> _REQUIRED ACTION_: Would you restate the data exactly as given?

[Pixel coordinate grounding data]
· · · · ·
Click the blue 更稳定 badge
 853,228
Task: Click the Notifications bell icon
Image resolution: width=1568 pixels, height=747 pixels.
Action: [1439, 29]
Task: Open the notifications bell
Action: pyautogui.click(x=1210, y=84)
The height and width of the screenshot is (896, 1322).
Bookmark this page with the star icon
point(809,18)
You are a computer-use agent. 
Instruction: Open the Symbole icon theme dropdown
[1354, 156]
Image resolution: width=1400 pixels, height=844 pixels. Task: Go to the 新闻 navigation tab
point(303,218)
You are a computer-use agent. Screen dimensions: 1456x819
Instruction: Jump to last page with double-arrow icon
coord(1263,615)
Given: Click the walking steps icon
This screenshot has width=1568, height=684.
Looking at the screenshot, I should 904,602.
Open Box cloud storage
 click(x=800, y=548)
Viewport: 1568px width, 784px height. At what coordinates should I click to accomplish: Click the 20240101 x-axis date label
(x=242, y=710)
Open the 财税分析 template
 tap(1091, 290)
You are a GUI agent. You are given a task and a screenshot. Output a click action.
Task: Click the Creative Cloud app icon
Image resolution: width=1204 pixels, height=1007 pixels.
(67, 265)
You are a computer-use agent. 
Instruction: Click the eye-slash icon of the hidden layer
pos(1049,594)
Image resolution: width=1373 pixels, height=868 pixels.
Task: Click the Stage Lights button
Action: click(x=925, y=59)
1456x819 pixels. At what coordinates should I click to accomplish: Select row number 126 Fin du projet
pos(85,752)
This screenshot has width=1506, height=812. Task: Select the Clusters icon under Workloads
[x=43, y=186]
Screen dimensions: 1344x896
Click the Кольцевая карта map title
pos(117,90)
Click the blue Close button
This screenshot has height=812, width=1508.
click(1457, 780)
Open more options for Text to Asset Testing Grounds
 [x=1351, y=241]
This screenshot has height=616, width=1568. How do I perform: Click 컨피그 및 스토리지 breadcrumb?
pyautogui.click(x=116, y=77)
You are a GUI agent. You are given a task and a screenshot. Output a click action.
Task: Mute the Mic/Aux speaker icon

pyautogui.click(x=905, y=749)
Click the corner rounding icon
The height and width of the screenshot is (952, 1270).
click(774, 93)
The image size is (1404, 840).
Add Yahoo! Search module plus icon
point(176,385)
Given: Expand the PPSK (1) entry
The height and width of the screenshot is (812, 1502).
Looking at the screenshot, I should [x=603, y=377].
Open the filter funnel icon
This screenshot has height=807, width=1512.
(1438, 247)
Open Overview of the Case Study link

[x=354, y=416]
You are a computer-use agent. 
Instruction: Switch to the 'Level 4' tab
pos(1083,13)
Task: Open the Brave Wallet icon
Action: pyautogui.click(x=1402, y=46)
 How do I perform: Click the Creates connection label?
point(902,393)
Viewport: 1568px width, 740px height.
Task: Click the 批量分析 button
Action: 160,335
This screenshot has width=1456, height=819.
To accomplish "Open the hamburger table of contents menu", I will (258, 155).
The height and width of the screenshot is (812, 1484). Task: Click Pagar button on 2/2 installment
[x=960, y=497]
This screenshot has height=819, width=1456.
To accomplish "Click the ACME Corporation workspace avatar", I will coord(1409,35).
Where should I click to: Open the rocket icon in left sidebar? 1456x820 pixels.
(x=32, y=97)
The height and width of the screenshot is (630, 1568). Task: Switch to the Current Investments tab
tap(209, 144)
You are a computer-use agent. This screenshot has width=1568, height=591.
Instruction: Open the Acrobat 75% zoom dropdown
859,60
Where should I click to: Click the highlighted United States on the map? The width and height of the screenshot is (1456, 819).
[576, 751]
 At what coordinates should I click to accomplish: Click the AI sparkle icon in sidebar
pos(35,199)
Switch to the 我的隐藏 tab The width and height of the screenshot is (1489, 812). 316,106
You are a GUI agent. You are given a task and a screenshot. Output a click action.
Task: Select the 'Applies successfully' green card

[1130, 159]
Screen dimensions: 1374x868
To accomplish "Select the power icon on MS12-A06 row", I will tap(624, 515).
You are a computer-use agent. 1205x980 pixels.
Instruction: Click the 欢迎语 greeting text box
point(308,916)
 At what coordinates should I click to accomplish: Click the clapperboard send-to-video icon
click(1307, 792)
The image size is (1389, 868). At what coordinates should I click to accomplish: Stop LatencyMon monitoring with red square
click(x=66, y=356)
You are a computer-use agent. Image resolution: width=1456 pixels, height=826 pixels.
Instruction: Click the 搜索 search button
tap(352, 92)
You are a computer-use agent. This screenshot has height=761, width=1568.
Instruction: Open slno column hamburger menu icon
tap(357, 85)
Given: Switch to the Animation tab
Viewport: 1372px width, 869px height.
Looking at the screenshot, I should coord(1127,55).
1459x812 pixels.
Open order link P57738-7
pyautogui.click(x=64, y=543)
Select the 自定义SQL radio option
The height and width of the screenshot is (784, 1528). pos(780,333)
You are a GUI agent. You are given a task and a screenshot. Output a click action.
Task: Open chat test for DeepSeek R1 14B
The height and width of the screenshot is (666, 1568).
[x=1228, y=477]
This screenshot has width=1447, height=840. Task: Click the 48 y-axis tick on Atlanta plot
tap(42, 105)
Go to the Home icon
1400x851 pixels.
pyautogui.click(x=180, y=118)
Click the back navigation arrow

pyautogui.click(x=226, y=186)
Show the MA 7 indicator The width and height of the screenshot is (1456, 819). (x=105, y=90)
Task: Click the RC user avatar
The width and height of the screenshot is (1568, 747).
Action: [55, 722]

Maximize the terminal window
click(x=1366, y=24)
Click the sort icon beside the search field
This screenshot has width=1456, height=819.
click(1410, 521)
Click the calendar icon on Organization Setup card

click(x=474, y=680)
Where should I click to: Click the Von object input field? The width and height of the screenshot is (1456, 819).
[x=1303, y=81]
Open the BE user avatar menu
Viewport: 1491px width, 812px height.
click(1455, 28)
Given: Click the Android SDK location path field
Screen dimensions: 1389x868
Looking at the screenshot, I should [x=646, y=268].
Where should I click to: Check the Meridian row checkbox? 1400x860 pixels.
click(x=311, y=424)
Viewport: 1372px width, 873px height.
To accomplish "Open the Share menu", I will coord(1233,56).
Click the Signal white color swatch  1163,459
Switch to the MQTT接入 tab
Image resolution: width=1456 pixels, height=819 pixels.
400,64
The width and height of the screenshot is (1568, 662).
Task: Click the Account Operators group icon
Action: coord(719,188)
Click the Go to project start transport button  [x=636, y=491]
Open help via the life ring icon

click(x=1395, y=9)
· · · · ·
> _WRITTEN ANSWER_:
Click the blue 更稳定 badge
 853,228
Task: Click the Notifications bell icon
Image resolution: width=1568 pixels, height=747 pixels.
Action: [1439, 29]
Task: Open the notifications bell
Action: pyautogui.click(x=1210, y=84)
The height and width of the screenshot is (896, 1322).
Bookmark this page with the star icon
point(809,18)
You are a computer-use agent. 
Instruction: Open the Symbole icon theme dropdown
[1354, 156]
Image resolution: width=1400 pixels, height=844 pixels. Task: Go to the 新闻 navigation tab
point(303,218)
You are a computer-use agent. Screen dimensions: 1456x819
Instruction: Jump to last page with double-arrow icon
coord(1263,615)
Given: Click the walking steps icon
This screenshot has width=1568, height=684.
Looking at the screenshot, I should 904,602.
Open Box cloud storage
 click(x=800, y=548)
Viewport: 1568px width, 784px height. At what coordinates should I click to accomplish: Click the 20240101 x-axis date label
(x=242, y=710)
Open the 财税分析 template
 tap(1091, 290)
You are a GUI agent. You are given a task and a screenshot. Output a click action.
Task: Click the Creative Cloud app icon
Image resolution: width=1204 pixels, height=1007 pixels.
(67, 265)
You are a computer-use agent. 
Instruction: Click the eye-slash icon of the hidden layer
pos(1049,594)
Image resolution: width=1373 pixels, height=868 pixels.
Task: Click the Stage Lights button
Action: click(x=925, y=59)
1456x819 pixels. At what coordinates should I click to accomplish: Select row number 126 Fin du projet
pos(85,752)
This screenshot has width=1506, height=812. Task: Select the Clusters icon under Workloads
[x=43, y=186]
Screen dimensions: 1344x896
Click the Кольцевая карта map title
pos(117,90)
Click the blue Close button
This screenshot has height=812, width=1508.
click(1457, 780)
Open more options for Text to Asset Testing Grounds
 [x=1351, y=241]
This screenshot has height=616, width=1568. How do I perform: Click 컨피그 및 스토리지 breadcrumb?
pyautogui.click(x=116, y=77)
You are a GUI agent. You are given a task and a screenshot. Output a click action.
Task: Mute the Mic/Aux speaker icon

pyautogui.click(x=905, y=749)
Click the corner rounding icon
The height and width of the screenshot is (952, 1270).
click(774, 93)
The image size is (1404, 840).
Add Yahoo! Search module plus icon
point(176,385)
Given: Expand the PPSK (1) entry
The height and width of the screenshot is (812, 1502).
Looking at the screenshot, I should [x=603, y=377].
Open the filter funnel icon
This screenshot has height=807, width=1512.
(1438, 247)
Open Overview of the Case Study link

[x=354, y=416]
You are a computer-use agent. 
Instruction: Switch to the 'Level 4' tab
pos(1083,13)
Task: Open the Brave Wallet icon
Action: pyautogui.click(x=1402, y=46)
 How do I perform: Click the Creates connection label?
point(902,393)
Viewport: 1568px width, 740px height.
Task: Click the 批量分析 button
Action: 160,335
This screenshot has width=1456, height=819.
To accomplish "Open the hamburger table of contents menu", I will (258, 155).
The height and width of the screenshot is (812, 1484). Task: Click Pagar button on 2/2 installment
[x=960, y=497]
This screenshot has height=819, width=1456.
To accomplish "Click the ACME Corporation workspace avatar", I will coord(1409,35).
Where should I click to: Open the rocket icon in left sidebar? 1456x820 pixels.
(x=32, y=97)
The height and width of the screenshot is (630, 1568). Task: Switch to the Current Investments tab
tap(209, 144)
You are a computer-use agent. This screenshot has width=1568, height=591.
Instruction: Open the Acrobat 75% zoom dropdown
859,60
Where should I click to: Click the highlighted United States on the map? The width and height of the screenshot is (1456, 819).
[576, 751]
 At what coordinates should I click to accomplish: Click the AI sparkle icon in sidebar
pos(35,199)
Switch to the 我的隐藏 tab The width and height of the screenshot is (1489, 812). 316,106
You are a GUI agent. You are given a task and a screenshot. Output a click action.
Task: Select the 'Applies successfully' green card

[1130, 159]
Screen dimensions: 1374x868
To accomplish "Select the power icon on MS12-A06 row", I will tap(624, 515).
You are a computer-use agent. 1205x980 pixels.
Instruction: Click the 欢迎语 greeting text box
point(308,916)
 At what coordinates should I click to accomplish: Click the clapperboard send-to-video icon
click(1307, 792)
The image size is (1389, 868). At what coordinates should I click to accomplish: Stop LatencyMon monitoring with red square
click(x=66, y=356)
You are a computer-use agent. Image resolution: width=1456 pixels, height=826 pixels.
Instruction: Click the 搜索 search button
tap(352, 92)
You are a computer-use agent. This screenshot has height=761, width=1568.
Instruction: Open slno column hamburger menu icon
tap(357, 85)
Given: Switch to the Animation tab
Viewport: 1372px width, 869px height.
Looking at the screenshot, I should coord(1127,55).
1459x812 pixels.
Open order link P57738-7
pyautogui.click(x=64, y=543)
Select the 自定义SQL radio option
The height and width of the screenshot is (784, 1528). pos(780,333)
You are a GUI agent. You are given a task and a screenshot. Output a click action.
Task: Open chat test for DeepSeek R1 14B
The height and width of the screenshot is (666, 1568).
[x=1228, y=477]
This screenshot has width=1447, height=840. Task: Click the 48 y-axis tick on Atlanta plot
tap(42, 105)
Go to the Home icon
1400x851 pixels.
pyautogui.click(x=180, y=118)
Click the back navigation arrow

pyautogui.click(x=226, y=186)
Show the MA 7 indicator The width and height of the screenshot is (1456, 819). (x=105, y=90)
Task: Click the RC user avatar
The width and height of the screenshot is (1568, 747).
Action: [55, 722]

Maximize the terminal window
click(x=1366, y=24)
Click the sort icon beside the search field
This screenshot has width=1456, height=819.
click(1410, 521)
Click the calendar icon on Organization Setup card

click(x=474, y=680)
Where should I click to: Click the Von object input field? The width and height of the screenshot is (1456, 819).
[x=1303, y=81]
Open the BE user avatar menu
Viewport: 1491px width, 812px height.
click(1455, 28)
Given: Click the Android SDK location path field
Screen dimensions: 1389x868
Looking at the screenshot, I should [x=646, y=268].
Where should I click to: Check the Meridian row checkbox? 1400x860 pixels.
click(x=311, y=424)
Viewport: 1372px width, 873px height.
To accomplish "Open the Share menu", I will coord(1233,56).
Click the Signal white color swatch  1163,459
Switch to the MQTT接入 tab
Image resolution: width=1456 pixels, height=819 pixels.
400,64
The width and height of the screenshot is (1568, 662).
Task: Click the Account Operators group icon
Action: coord(719,188)
Click the Go to project start transport button  [x=636, y=491]
Open help via the life ring icon

click(x=1395, y=9)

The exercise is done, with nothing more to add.